== What to work on ==
Could you copy out every line of the listing below word for word, leaving nothing out?

== Entries provided ==
● ● ● ● ● ● ●

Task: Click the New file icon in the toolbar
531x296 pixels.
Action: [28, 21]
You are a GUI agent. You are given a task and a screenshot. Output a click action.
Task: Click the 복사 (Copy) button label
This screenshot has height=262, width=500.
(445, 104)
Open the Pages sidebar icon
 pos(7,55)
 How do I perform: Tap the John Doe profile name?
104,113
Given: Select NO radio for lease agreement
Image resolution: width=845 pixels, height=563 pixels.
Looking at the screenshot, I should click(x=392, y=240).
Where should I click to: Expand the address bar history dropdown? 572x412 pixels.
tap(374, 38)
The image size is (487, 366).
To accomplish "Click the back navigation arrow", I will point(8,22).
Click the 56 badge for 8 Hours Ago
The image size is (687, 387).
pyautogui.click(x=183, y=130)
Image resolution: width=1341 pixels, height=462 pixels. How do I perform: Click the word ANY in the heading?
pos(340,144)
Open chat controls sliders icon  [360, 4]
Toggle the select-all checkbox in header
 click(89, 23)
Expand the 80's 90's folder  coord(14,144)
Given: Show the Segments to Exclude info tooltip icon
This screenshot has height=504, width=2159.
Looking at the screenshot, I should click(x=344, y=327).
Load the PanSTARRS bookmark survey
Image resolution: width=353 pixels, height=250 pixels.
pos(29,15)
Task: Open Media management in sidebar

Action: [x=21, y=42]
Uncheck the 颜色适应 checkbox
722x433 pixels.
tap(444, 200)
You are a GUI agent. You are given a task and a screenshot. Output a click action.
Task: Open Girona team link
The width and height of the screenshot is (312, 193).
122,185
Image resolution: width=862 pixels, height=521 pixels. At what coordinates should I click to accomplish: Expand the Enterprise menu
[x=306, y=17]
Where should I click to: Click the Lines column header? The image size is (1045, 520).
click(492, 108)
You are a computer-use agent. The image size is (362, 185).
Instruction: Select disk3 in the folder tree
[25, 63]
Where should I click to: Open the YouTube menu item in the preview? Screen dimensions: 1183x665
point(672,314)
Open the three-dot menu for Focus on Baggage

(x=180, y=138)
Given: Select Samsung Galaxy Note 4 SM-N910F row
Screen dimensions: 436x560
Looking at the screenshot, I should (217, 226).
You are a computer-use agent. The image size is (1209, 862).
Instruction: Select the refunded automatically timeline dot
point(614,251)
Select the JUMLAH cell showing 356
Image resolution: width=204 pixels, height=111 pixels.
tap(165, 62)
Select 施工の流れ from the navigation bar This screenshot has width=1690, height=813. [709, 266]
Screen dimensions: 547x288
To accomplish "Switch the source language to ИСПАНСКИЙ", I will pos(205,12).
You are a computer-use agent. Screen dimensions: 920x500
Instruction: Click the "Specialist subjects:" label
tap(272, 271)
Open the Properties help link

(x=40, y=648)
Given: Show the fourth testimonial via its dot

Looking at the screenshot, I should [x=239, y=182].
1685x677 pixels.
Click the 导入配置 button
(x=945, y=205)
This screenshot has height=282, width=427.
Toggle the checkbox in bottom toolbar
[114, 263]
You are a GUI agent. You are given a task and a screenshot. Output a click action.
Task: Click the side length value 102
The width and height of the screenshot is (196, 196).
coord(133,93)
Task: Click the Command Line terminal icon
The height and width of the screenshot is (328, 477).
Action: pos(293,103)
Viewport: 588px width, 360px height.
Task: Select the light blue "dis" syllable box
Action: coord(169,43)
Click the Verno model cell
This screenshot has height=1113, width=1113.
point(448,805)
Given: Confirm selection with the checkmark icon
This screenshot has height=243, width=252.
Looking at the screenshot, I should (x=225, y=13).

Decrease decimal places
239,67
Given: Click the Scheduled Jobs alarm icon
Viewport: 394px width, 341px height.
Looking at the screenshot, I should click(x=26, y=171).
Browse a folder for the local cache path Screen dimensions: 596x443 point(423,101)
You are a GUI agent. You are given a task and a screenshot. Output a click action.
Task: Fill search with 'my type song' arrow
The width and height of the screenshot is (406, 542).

● ● ● ● ● ● ●

== The completed task ==
Task: Click the New file icon in the toolbar
531x296 pixels.
Action: [28, 21]
You are a GUI agent. You are given a task and a screenshot. Output a click action.
Task: Click the 복사 (Copy) button label
This screenshot has height=262, width=500.
(445, 104)
Open the Pages sidebar icon
 pos(7,55)
 How do I perform: Tap the John Doe profile name?
104,113
Given: Select NO radio for lease agreement
Image resolution: width=845 pixels, height=563 pixels.
Looking at the screenshot, I should click(x=392, y=240).
Where should I click to: Expand the address bar history dropdown? 572x412 pixels.
tap(374, 38)
The image size is (487, 366).
To accomplish "Click the back navigation arrow", I will point(8,22).
Click the 56 badge for 8 Hours Ago
The image size is (687, 387).
pyautogui.click(x=183, y=130)
Image resolution: width=1341 pixels, height=462 pixels. How do I perform: Click the word ANY in the heading?
pos(340,144)
Open chat controls sliders icon  [360, 4]
Toggle the select-all checkbox in header
 click(89, 23)
Expand the 80's 90's folder  coord(14,144)
Given: Show the Segments to Exclude info tooltip icon
This screenshot has height=504, width=2159.
Looking at the screenshot, I should click(x=344, y=327).
Load the PanSTARRS bookmark survey
Image resolution: width=353 pixels, height=250 pixels.
pos(29,15)
Task: Open Media management in sidebar

Action: [x=21, y=42]
Uncheck the 颜色适应 checkbox
722x433 pixels.
tap(444, 200)
You are a GUI agent. You are given a task and a screenshot. Output a click action.
Task: Open Girona team link
The width and height of the screenshot is (312, 193).
122,185
Image resolution: width=862 pixels, height=521 pixels. At what coordinates should I click to accomplish: Expand the Enterprise menu
[x=306, y=17]
Where should I click to: Click the Lines column header? The image size is (1045, 520).
click(492, 108)
You are a computer-use agent. The image size is (362, 185).
Instruction: Select disk3 in the folder tree
[25, 63]
Where should I click to: Open the YouTube menu item in the preview? Screen dimensions: 1183x665
point(672,314)
Open the three-dot menu for Focus on Baggage

(x=180, y=138)
Given: Select Samsung Galaxy Note 4 SM-N910F row
Screen dimensions: 436x560
Looking at the screenshot, I should (217, 226).
You are a computer-use agent. The image size is (1209, 862).
Instruction: Select the refunded automatically timeline dot
point(614,251)
Select the JUMLAH cell showing 356
Image resolution: width=204 pixels, height=111 pixels.
tap(165, 62)
Select 施工の流れ from the navigation bar This screenshot has width=1690, height=813. [709, 266]
Screen dimensions: 547x288
To accomplish "Switch the source language to ИСПАНСКИЙ", I will pos(205,12).
You are a computer-use agent. Screen dimensions: 920x500
Instruction: Click the "Specialist subjects:" label
tap(272, 271)
Open the Properties help link

(x=40, y=648)
Given: Show the fourth testimonial via its dot

Looking at the screenshot, I should [x=239, y=182].
1685x677 pixels.
Click the 导入配置 button
(x=945, y=205)
This screenshot has height=282, width=427.
Toggle the checkbox in bottom toolbar
[114, 263]
You are a GUI agent. You are given a task and a screenshot. Output a click action.
Task: Click the side length value 102
The width and height of the screenshot is (196, 196).
coord(133,93)
Task: Click the Command Line terminal icon
The height and width of the screenshot is (328, 477).
Action: pos(293,103)
Viewport: 588px width, 360px height.
Task: Select the light blue "dis" syllable box
Action: coord(169,43)
Click the Verno model cell
This screenshot has height=1113, width=1113.
point(448,805)
Given: Confirm selection with the checkmark icon
This screenshot has height=243, width=252.
Looking at the screenshot, I should (x=225, y=13).

Decrease decimal places
239,67
Given: Click the Scheduled Jobs alarm icon
Viewport: 394px width, 341px height.
Looking at the screenshot, I should click(x=26, y=171).
Browse a folder for the local cache path Screen dimensions: 596x443 point(423,101)
You are a GUI agent. You are given a task and a screenshot. Output a click action.
Task: Fill search with 'my type song' arrow
The width and height of the screenshot is (406, 542).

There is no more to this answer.